After that Komui went to notify certain people, two of whom were his parents, about what had happened. He couldn't really say much because there really wasn't much to say. The Lee couple arrived first; they collected their daughter and scolded their son before leaving to make dinner. They had decided to feed everyone as they guessed they would be tired when all this was over, and cooking for Allen was always … interesting.

The Bookman couple, and the Grandpa, arrived next. That was an interesting thing to watch, if you weren't in the family. Both parents came in with much apologising and explanations. Grandpa had walked in, hit Lavi on the head and called him an idiot, before saying simply it wasn't something the boy had had to know as it didn't affect anything. The family had walked out with the nine-year-old complaining that he didn't care if he was magic or not, if there was a theory he could study then that was what he wanted to do.

After they left the only people in the lounge room were Komui, and Tiedoll with his sons, as they waited for the officials to Apparate in. The silence was awkward to say the least, and Komui felt like an outsider for the first time amongst the family. At some stage, Allen had taken hold of Kanda's hand, and he wasn't letting go.

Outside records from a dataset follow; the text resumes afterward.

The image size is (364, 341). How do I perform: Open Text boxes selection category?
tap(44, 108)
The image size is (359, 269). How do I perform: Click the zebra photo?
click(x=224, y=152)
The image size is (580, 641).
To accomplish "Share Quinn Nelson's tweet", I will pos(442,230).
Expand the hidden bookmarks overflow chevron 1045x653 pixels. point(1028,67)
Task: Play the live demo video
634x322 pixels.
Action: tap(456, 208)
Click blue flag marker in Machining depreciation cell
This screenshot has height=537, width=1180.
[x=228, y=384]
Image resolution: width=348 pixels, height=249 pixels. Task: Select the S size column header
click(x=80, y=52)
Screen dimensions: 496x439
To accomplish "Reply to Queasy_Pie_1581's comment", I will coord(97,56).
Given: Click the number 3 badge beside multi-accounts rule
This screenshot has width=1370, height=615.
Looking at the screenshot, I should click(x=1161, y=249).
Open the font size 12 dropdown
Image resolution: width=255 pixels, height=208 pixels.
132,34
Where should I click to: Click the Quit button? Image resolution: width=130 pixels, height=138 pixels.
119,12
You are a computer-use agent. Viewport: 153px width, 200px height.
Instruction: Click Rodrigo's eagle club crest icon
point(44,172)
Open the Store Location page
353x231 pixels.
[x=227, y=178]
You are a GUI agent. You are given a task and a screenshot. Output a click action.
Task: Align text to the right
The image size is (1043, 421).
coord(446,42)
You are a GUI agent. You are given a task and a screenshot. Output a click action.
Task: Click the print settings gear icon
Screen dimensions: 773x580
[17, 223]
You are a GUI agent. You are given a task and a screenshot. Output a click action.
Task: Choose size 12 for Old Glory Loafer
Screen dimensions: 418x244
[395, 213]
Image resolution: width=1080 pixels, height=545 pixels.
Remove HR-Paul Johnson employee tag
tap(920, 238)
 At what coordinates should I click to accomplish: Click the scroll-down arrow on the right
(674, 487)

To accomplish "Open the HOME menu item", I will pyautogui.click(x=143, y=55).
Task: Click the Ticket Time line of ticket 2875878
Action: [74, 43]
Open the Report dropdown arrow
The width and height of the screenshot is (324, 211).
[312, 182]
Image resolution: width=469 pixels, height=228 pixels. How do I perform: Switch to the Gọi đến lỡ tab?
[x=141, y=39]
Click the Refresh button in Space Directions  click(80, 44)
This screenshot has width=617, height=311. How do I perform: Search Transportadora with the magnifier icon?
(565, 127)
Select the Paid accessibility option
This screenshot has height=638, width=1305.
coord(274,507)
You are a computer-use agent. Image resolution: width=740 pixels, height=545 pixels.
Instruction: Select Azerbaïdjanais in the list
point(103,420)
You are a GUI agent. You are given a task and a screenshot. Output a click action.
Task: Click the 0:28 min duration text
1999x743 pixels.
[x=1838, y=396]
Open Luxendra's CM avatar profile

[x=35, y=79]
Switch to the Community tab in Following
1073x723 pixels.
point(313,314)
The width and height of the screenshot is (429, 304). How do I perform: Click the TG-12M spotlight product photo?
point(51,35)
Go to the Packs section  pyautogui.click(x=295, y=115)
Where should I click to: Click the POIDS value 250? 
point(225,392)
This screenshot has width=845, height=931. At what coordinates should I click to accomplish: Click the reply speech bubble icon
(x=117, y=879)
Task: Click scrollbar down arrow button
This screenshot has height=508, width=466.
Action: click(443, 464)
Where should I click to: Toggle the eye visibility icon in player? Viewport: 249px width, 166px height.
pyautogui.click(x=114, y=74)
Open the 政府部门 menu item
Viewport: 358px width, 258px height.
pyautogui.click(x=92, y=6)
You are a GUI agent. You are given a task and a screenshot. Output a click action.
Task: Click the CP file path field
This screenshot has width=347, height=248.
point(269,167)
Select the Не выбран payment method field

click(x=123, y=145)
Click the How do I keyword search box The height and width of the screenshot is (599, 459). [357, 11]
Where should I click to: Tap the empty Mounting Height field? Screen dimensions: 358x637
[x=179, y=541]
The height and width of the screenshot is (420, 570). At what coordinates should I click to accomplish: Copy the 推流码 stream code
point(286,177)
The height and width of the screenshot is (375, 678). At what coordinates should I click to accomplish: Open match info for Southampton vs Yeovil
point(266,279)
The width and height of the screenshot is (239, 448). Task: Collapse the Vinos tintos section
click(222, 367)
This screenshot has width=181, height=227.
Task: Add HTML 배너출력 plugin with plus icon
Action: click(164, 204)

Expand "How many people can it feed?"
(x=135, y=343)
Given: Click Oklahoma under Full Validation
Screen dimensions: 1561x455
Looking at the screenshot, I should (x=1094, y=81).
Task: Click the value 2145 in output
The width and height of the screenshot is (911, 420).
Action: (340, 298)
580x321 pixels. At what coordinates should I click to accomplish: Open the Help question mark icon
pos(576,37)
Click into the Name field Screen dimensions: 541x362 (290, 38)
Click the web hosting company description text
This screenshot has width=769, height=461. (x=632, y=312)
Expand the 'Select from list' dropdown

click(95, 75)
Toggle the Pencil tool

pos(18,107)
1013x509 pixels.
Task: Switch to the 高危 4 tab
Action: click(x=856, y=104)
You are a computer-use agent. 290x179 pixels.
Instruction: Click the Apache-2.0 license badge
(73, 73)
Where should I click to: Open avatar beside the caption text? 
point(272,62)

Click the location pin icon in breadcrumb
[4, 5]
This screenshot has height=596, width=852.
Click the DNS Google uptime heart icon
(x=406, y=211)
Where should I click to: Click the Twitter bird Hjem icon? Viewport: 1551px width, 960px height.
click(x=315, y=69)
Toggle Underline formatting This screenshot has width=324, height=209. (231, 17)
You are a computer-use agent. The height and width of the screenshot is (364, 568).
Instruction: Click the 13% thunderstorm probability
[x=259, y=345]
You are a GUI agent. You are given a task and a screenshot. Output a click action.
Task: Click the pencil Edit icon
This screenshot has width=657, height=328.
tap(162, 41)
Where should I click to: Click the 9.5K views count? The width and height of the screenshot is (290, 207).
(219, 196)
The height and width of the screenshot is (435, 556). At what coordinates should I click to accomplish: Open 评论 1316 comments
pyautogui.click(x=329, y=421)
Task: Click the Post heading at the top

'How long is the school year?' Kanda had had enough; the silence was getting to him.

'Just under ten months, with the occasional break in between,' Tiedoll answered his son

'Can I get home schooled?'

'We could organise it, but it would limit the jobs within the magical community that you can get if you don't have a formal education at one of the recognised schools. Besides, it would be good for you to see people other than just those within our group. We will do our best to make sure you and Allen can stay together, and I have higher hopes than Komui.' He said it with a smile, further conversation (or retaliation) was prevented by the arrival of the officials.

The men in ridiculous robes looked at the slightly surprised boys on the lounge and smiled. They apologised for the apparent stuff up and when to work setting up objects and potions to try and apply the trace manually. They also informed the adults that there would be an investigation to see if the trace really could be avoided simply by making sure all magic was cast with purpose. If so, some changes would need to be made to the system. Everyone other than the two boys was kindly asked to wait outside.

The children went to their rooms and the adults waited, and waited, and waited some more.

Finally, after about an hour, the two officials called the men in with slightly frazzled expressions. Peering in they could see Kanda with his eyebrow raised and Allen with his head in his hands. The objects were making noises and the potion appeared to be spilt in frustration but nothing else was wrong.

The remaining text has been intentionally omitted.